Cryptosporidiosis outbreaks can happen in other settings, such as open farms where people have contact with animals, or nurseries where children are in close contact with each other, or in communities where drinking water has become contaminated. But swimming pools are the most common setting for outbreaks of cryptosporidiosis.
Make sure your pool tells users not to use the pool when they have diarrhoea, or for 48 hours after symptoms stop. If they have had cryptosporidiosis, they must extend that to a fortnight after symptoms stop.
If an outbreak of cryptosporidiosis has been identified, it may be that some regular bathers will have had diarrhoea, but not had the illness diagnosed. They too should be excluded from using the pool for a fortnight after symptoms have stopped.
There are other, important, routine safeguards:
- encourage parents to take children to the loo before swimming and to offer them frequent toilet breaks
- make sure handwashing and nappy disposal facilities are adequate
- make sure proper swim nappies are used by babies and toddlers
- implement a PWTAG-compliant and clear policy for recognising, reporting and dealing with faecal accidents (see PWTAG’s Technical Note on faecal contamination)

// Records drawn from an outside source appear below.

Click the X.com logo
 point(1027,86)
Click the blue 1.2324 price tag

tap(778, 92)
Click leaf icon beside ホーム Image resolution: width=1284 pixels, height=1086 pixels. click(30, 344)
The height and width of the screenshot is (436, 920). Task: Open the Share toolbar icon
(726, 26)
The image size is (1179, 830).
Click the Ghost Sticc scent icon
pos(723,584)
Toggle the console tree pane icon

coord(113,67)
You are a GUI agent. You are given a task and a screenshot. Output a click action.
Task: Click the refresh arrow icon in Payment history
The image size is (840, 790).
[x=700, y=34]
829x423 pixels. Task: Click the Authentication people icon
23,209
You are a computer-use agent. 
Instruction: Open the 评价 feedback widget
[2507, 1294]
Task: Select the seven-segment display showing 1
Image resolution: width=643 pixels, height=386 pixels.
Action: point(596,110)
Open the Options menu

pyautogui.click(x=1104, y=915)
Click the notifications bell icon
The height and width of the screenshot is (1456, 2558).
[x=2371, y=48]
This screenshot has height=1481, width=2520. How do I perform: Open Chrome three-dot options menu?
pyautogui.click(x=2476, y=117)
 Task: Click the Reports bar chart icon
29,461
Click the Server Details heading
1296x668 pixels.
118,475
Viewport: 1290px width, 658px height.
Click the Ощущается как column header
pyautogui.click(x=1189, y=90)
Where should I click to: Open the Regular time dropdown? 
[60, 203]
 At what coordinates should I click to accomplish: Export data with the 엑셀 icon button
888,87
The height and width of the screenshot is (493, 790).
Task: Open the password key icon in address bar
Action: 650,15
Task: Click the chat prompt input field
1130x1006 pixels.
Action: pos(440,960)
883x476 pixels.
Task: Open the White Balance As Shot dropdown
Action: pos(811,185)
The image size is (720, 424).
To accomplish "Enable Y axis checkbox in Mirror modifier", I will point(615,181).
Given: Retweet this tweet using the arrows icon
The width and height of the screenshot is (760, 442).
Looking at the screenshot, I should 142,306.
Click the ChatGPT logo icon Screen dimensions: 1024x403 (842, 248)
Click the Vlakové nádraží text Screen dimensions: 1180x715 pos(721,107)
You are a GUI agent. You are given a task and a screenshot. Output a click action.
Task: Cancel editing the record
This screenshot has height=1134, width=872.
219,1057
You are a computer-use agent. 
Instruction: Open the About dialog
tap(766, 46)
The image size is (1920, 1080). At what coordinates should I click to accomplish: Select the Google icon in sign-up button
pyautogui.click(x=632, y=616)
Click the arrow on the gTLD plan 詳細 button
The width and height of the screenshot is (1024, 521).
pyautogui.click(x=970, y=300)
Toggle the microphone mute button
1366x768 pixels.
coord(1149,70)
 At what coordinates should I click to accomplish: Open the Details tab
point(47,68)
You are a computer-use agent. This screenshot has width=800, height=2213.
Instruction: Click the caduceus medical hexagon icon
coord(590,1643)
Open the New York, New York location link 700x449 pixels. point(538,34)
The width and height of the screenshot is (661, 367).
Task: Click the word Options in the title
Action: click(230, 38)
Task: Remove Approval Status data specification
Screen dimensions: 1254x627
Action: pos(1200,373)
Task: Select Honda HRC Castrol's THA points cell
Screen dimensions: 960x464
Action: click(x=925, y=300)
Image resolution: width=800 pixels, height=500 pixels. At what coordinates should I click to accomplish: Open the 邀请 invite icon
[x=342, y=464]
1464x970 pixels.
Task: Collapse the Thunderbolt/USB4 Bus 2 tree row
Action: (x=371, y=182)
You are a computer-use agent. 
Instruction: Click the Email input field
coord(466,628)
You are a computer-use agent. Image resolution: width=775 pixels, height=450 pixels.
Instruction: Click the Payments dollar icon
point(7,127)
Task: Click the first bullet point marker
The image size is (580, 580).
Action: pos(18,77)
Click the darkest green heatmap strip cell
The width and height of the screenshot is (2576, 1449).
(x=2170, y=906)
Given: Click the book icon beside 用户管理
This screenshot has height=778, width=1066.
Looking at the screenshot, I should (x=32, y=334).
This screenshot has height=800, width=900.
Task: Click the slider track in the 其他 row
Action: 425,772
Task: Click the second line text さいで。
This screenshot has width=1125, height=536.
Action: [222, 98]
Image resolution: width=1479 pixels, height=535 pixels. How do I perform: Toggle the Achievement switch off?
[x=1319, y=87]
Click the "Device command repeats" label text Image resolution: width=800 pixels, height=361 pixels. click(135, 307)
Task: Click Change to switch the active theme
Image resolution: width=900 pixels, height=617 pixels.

Despite these measures, bathers in the vicinity of faecal contamination by someone infected with Cryptosporidium will be at risk if they swallow pool water.
Risks to public health can be minimised by ensuring swimming pool construction, engineering, management, procedures and pool water circulation, treatment and disinfection are optimal and in accordance with current guidelines detailed in PWTAG’s book Swimming Pool Water and Technical Notes.
Mains water contamination
Occasionally water companies are affected by adverse circumstances resulting in an increased risk that Cryptosporidium oocysts get into the water supply.
Water companies may then advise domestic customers to boil water for drinking and food preparation. Generally in a well designed and operated swimming pool – following PWTAG guidelines on turnover, filtration, disinfection etc. – the risk to public health should be low and no special action will be required.
In these circumstances pool operators should also receive advice from the multi-agency incident team, issued via the water company to its business customers. It is particularly important for pools which don’t routinely operate to PWTAG standards to follow this advice.